Carcinomas of the Pancreatic Head Infiltrating Major Blood Vessels: Is It Worthy to Operate?
Dean Bogoevski*, Emre F. Yekebas, Guell Cataldegirmen, Cristina Kunze, Jussuf T. Kaifi, Jogesh Vashist, Paulus G. Schurr, Karim a. Gawad, Jakob R. Izbicki
General, Visceral and Thoracic Surgery, University Clinic Eppendorf-Hamurg, Hamburg, Germany
Background: Evidence is growing that carcinomas of the pancreatic head infiltrating major blood vessels (portal vein, superior mesenteric vein, hepatic or mesenteric artery) can be safely treated by pancreatoduodenectomy with en-bloc resection of the infiltrated vessels. Prognosis of these patients is a matter of debate.
Methods: Morbidity, mortality, and long-term survival in patients undergoing pancreatoduodenectomy with or without vascular resections (VR) were investigated. Between 1994 and 2005, 524 pancreato-duodenectomies were performed for malignancies. One-hundred patients (19.1%) had additional VR. 58 patients underwent venous resection with tangential excision with direct suture, 8 patients tangential excision with patch, 14 segmental resection with end-to-end anastomosis, 14 segmental resection with graft interposition and 6 patients different arterial resections. Additionally, 20 patients had vascular resections for benign and borderline dignities.

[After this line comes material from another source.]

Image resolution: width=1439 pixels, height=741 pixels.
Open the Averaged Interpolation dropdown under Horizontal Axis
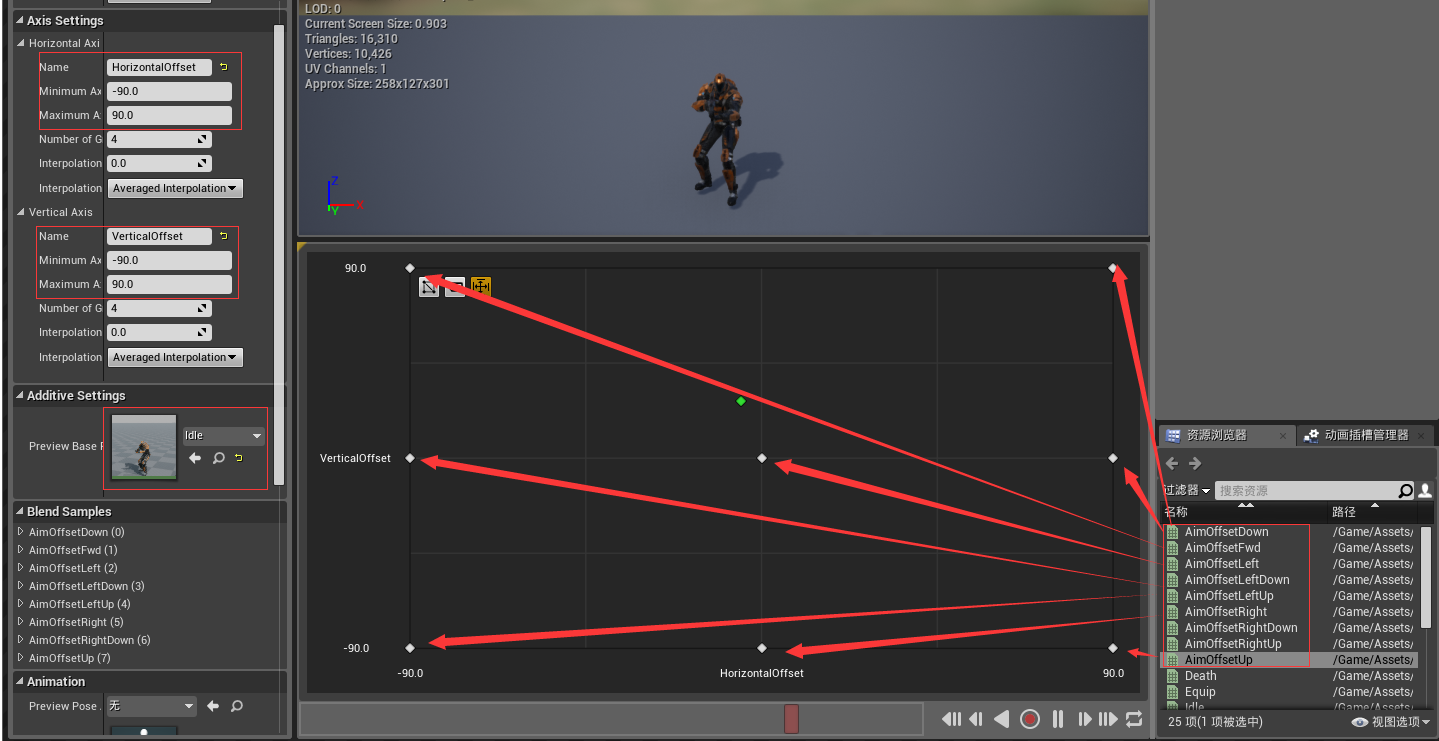click(175, 188)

Results: Long-term survival was analyzed in 77 patients with pancreatic, in 12 patients with ampullary and in 11 patients with distal bile duct cancers using univariate (log-rank) and multivariate (Cox regression) methods. In 68 among 100 patients with VR, histopathology showed true tumor involvement. In the complete study group, negative resection margins (R0) were obtained in 85 of patients with VR and in 86% of patients without VR. No statistical difference was detected between both groups when comparing median operative time (350 VR versus 360 minutes w/o VR), and median volume of intraoperatively transfused blood units (3 units in both groups). Postoperative surgical complications/mortality occurred in 26%/7% (VR) versus 31%/5% (no VR, n.s.). Analysis of long-term survival in all 424 patients without VR revealed five-year survival probability of 16% compared to 4% in patients with VR (median overall survival 14 vs. 13 months; p=0.27). In multivariate modelling, resection margin and histological grading significantly influenced survival.